• **本文**

岡田将生、鳴海唯、渡辺大知、佐藤浩市ら豪華キャストが、震災を直接体験していない人々の“揺らぎ”を描きます。各話ごとに異なる視点から、震災の余波がもたらす喪失と再生の物語が展開。

第1話については、別記事でお届けしました

本記事では、特に注目の第2話から第4話について詳しく紹介します。

地震のあとで 公式HP:

この記事を読むとわかること

  • ドラマ「地震のあとで」の概要と放送情報
  • 各話ごとのあらすじとキャストのコメント
  • 作品に込められたテーマと制作陣の想い

第2話「アイロンのある風景」――震災の記憶と焚き火の炎

順子と三宅、流れ着いた者同士の出会い

2011年、茨城の海辺の町。家を出た順子は、この町で静かに暮らしていた。

そんな彼女が出会ったのは、流木を集めて焚き火をすることを日課にしている三宅という男だった。

コレクションからの記録:
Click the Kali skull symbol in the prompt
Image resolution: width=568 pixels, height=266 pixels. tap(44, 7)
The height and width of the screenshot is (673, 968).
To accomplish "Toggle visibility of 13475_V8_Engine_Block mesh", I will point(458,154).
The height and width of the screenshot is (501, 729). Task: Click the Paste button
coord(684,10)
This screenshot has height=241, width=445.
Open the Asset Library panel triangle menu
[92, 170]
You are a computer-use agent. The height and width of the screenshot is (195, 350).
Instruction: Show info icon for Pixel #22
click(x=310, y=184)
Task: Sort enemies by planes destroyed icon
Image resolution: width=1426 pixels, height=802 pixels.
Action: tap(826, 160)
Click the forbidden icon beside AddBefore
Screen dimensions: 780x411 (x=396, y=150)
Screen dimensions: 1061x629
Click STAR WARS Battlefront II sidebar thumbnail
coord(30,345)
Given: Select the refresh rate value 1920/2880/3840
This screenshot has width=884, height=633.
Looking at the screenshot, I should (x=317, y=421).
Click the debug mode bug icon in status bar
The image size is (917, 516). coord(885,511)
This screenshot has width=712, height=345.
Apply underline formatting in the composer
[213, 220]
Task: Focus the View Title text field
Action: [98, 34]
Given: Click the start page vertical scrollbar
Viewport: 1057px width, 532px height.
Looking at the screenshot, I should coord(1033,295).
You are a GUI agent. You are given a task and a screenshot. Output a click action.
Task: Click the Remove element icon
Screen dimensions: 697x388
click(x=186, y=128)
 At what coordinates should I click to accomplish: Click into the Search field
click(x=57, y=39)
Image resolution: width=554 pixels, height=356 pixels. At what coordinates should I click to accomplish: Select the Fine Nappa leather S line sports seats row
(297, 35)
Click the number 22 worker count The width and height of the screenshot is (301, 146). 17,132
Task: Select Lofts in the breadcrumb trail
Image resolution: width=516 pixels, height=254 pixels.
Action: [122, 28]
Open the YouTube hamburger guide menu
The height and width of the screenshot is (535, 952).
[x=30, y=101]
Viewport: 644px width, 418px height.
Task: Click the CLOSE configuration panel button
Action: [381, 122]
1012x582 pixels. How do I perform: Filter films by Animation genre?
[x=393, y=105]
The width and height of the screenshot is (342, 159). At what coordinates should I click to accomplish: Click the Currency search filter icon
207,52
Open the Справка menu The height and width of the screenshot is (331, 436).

• **課題**
本文によると、第2話で順子が出会った三宅という男の日課は何ですか。

• **解答**
流木を集めて焚き火をすることです。